▸ **PROBLEM**
The answer must be every line from the listing that holds the string "computer".

▸ **EXERCISE DATA**
========

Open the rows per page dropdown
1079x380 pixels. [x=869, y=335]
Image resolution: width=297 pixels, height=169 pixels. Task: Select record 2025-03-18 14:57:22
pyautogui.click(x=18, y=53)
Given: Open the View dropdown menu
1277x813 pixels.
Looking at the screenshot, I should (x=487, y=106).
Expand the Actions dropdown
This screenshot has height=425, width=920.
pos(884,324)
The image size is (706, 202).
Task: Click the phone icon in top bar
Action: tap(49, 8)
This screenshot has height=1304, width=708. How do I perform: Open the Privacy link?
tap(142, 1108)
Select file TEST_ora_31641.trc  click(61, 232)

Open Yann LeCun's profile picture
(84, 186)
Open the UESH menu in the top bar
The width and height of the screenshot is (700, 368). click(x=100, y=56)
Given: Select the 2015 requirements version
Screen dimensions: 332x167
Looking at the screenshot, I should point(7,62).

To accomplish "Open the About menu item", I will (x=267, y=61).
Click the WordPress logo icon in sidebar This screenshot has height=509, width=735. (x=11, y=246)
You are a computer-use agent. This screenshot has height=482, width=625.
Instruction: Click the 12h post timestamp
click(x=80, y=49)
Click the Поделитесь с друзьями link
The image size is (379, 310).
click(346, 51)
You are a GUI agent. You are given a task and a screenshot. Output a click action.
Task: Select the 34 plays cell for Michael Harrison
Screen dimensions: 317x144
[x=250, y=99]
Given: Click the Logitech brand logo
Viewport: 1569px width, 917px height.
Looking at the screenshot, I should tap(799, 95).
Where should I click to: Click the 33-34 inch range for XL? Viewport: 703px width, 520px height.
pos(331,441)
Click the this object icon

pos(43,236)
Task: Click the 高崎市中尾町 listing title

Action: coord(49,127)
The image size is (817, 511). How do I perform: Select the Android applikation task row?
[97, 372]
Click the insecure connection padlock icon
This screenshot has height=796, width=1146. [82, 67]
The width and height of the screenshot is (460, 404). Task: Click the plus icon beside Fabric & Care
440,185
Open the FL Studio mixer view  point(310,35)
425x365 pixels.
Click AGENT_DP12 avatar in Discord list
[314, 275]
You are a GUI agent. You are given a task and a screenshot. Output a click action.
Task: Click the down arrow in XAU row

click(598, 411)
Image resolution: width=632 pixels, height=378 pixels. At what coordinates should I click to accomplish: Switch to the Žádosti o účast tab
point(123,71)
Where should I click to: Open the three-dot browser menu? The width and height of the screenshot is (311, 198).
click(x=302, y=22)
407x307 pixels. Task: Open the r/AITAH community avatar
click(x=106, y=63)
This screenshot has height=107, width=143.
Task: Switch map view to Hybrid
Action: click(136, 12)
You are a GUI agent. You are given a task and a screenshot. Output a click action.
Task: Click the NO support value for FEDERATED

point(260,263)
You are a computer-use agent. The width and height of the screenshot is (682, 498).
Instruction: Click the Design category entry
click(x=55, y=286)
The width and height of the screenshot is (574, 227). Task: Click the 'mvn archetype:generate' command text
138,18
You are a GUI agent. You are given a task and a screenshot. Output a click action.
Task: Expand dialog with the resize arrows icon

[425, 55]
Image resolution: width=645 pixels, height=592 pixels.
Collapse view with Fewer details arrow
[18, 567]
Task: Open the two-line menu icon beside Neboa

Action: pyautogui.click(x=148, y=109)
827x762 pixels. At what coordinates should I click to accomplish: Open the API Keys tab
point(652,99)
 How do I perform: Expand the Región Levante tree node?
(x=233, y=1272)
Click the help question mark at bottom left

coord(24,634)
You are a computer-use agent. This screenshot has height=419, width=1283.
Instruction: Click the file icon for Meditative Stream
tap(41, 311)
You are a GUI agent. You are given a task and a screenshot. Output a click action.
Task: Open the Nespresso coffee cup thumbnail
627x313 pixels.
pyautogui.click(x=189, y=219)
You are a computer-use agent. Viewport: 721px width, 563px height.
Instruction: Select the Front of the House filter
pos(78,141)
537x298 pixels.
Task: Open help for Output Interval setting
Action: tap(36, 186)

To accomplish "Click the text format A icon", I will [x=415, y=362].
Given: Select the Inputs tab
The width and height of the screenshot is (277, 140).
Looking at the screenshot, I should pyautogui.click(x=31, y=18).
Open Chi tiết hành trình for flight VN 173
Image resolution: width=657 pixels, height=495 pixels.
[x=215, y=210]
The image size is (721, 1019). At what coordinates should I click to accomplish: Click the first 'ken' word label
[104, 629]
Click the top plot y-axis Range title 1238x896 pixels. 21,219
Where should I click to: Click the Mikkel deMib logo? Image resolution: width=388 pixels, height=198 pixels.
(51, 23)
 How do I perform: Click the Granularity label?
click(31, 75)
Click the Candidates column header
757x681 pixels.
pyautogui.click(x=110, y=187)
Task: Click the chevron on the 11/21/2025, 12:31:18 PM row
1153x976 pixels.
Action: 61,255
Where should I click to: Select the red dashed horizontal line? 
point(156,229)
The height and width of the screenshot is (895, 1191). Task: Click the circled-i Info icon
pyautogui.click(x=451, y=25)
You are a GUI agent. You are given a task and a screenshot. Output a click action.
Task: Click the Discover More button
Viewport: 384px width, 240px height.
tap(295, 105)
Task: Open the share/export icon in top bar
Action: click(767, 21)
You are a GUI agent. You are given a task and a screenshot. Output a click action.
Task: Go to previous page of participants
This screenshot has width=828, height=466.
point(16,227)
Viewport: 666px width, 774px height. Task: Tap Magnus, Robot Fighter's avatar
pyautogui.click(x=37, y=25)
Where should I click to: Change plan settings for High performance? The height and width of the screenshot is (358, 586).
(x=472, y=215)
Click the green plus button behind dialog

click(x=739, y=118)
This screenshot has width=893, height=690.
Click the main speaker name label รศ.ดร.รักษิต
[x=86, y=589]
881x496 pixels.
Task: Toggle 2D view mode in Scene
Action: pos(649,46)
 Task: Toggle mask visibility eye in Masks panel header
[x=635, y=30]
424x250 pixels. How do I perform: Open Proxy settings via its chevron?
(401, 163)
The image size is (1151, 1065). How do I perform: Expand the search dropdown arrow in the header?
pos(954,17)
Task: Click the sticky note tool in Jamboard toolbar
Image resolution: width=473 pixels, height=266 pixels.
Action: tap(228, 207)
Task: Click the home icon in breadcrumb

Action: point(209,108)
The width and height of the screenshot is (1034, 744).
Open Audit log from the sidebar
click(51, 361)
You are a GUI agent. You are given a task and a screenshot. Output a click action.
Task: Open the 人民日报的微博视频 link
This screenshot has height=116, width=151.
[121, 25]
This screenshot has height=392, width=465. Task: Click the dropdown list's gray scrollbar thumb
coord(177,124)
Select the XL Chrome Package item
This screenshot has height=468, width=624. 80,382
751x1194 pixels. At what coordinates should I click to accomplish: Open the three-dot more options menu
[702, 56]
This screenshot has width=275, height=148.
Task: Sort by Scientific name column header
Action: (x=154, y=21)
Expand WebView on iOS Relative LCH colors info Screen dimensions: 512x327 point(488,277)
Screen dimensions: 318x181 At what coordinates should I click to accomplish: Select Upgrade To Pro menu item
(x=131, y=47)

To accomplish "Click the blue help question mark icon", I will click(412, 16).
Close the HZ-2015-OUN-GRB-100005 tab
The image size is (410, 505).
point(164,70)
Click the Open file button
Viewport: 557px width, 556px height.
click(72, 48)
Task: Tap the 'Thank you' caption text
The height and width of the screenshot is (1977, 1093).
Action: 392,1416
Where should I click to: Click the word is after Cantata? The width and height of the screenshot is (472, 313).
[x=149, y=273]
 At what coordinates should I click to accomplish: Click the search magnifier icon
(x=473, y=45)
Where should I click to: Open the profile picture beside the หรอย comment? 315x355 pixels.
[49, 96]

========

▸ **ANSWER TO THIS EXERCISE**
You are a computer-use agent. This screenshot has height=482, width=625.
You are a computer-use agent. The width and height of the screenshot is (682, 498).
You are a computer-use agent. This screenshot has height=419, width=1283.
You are a computer-use agent. Viewport: 721px width, 563px height.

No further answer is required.